#mardis – 6 mai 2025 | Un si profond silence

Tu es arrivé par la grand route. Il pleuvait. Tes cheveux collaient à ton visage assombri par une barbe de plusieurs jours. Tu serrais fort dans tes mains une valise que tu avais fermée pauvrement, à l’aide d’une corde.
Quand tu nous as aperçus, tu as voulu rebrousser chemin, tu as tourné les talons mais il n’y avait nulle part où aller. Tes yeux se sont embués. Pleurais-tu ? Ou était-ce de peur que ton menton tremblait ?
Il faisait froid. Nous t’avons invité à entrer. Tu t’es approché avec timidité. Tu nous dévisageais. Hagard. Tu n’as rien dit. D’un geste lent, tu as posé ta valise dans le couloir. Ce jour-là, tous tes gestes furent comme retenus. Sur un signe, tu t’es assis à la table, près du feu qui a rougi tes joues creusées par la fatigue. Nous t’avons apporté une assiette de soupe. Tu n’as pas bougé. Nous t’avons souri. Tu as mangé, doucement d’abord, puis goulûment.
Toute la scène s’est déroulée dans un profond silence. Nous comprendrons bientôt que ce n’était pas uniquement de la timidité de ta part. Tu ignorais tout de notre langue. Tu t’exprimais le plus souvent par gestes. Et, pensions-nous, tu devais être d’un naturel taiseux.

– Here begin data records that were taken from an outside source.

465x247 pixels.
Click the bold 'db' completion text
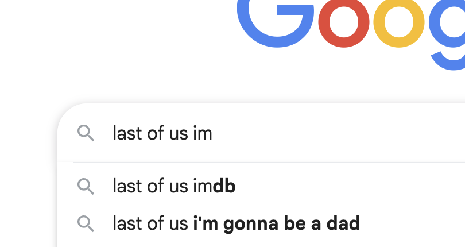pyautogui.click(x=224, y=186)
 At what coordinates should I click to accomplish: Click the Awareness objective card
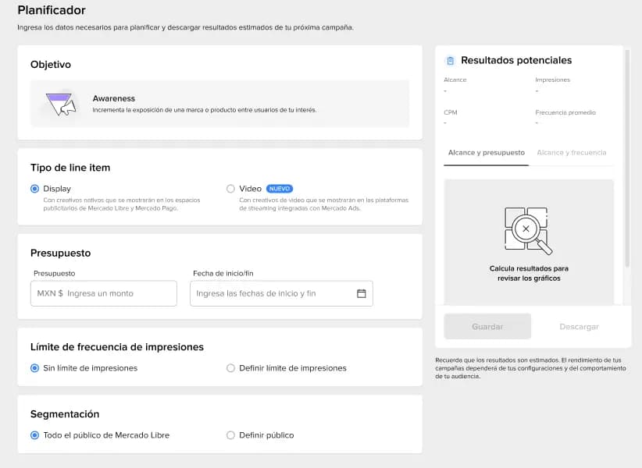point(220,104)
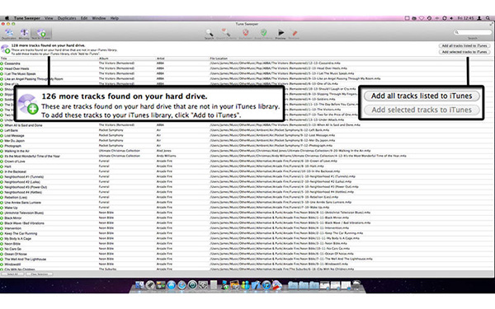
Task: Click the Clear Selection button
Action: [x=40, y=274]
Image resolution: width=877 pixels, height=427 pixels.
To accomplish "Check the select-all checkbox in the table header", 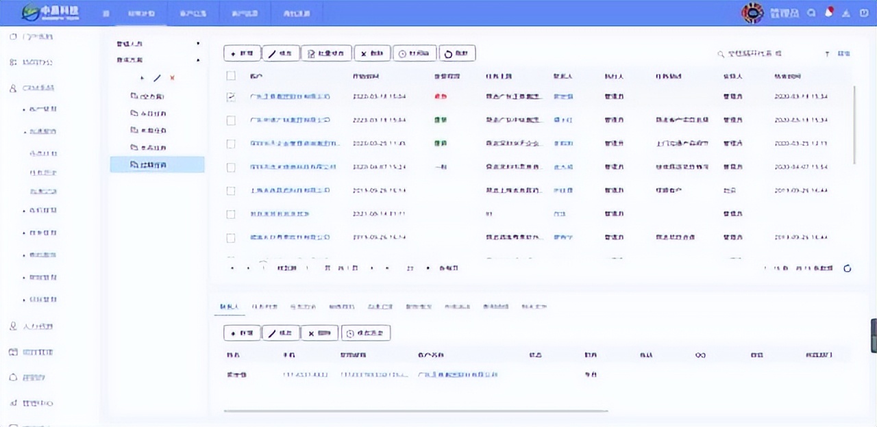I will (231, 77).
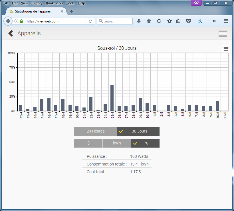This screenshot has width=234, height=211.
Task: Click the reload page button
Action: (x=90, y=21)
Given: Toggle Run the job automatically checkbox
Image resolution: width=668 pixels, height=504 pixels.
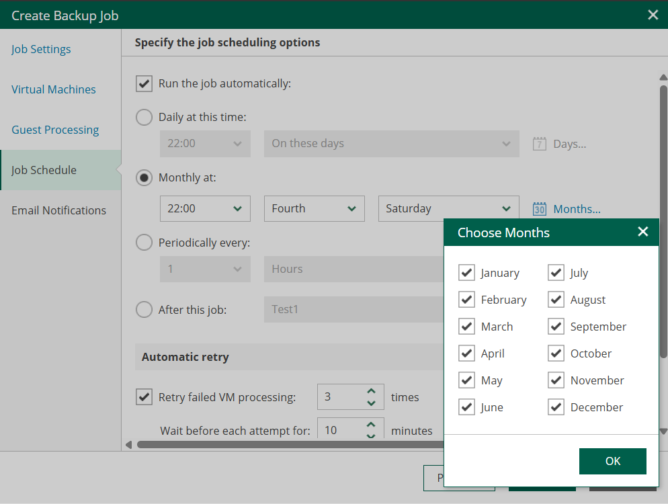Looking at the screenshot, I should coord(144,83).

D’où venais-tu, lorsque tu es arrivé au village, sous cette pluie maudite qui annonçait l’hiver ? Que faisais-tu dans la vie avant d’entrer dans la nôtre ? Tu avais insisté pour gagner le pain que nous t’offrions. Tu avais fait comprendre que tu voulais travailler. Nous t’avons employé aux travaux des champs. Tu es resté. Tu logeais dans une soupente. Tu prenais tes repas seul. Tu étais agile de tes mains. Tu ne rechignais pas à la tâche. Tu rendais des tas de services dans la maison. Tu ne savais que faire pour te rendre utile.

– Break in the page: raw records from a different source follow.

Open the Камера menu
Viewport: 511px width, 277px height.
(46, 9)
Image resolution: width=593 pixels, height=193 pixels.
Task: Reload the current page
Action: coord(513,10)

Mais tu ne parlais pas. Tu demeurais muré dans ton silence. Parfois, nous pensions lire dans tes yeux des signes de reconnaissance.
Puis un matin, nous avons trouvé la porte de ta chambre ouverte. A l’intérieur, les quelques ustensiles dont tu avais l’usage étaient parfaitement rangés sur l’étagère que tu avais bricolée. Le lit, au cordeau. Tu avais laissé un dessin sur la table. Il représentait une silhouette, sur une route, un jour de pluie, la main tendue en direction de l’horizon.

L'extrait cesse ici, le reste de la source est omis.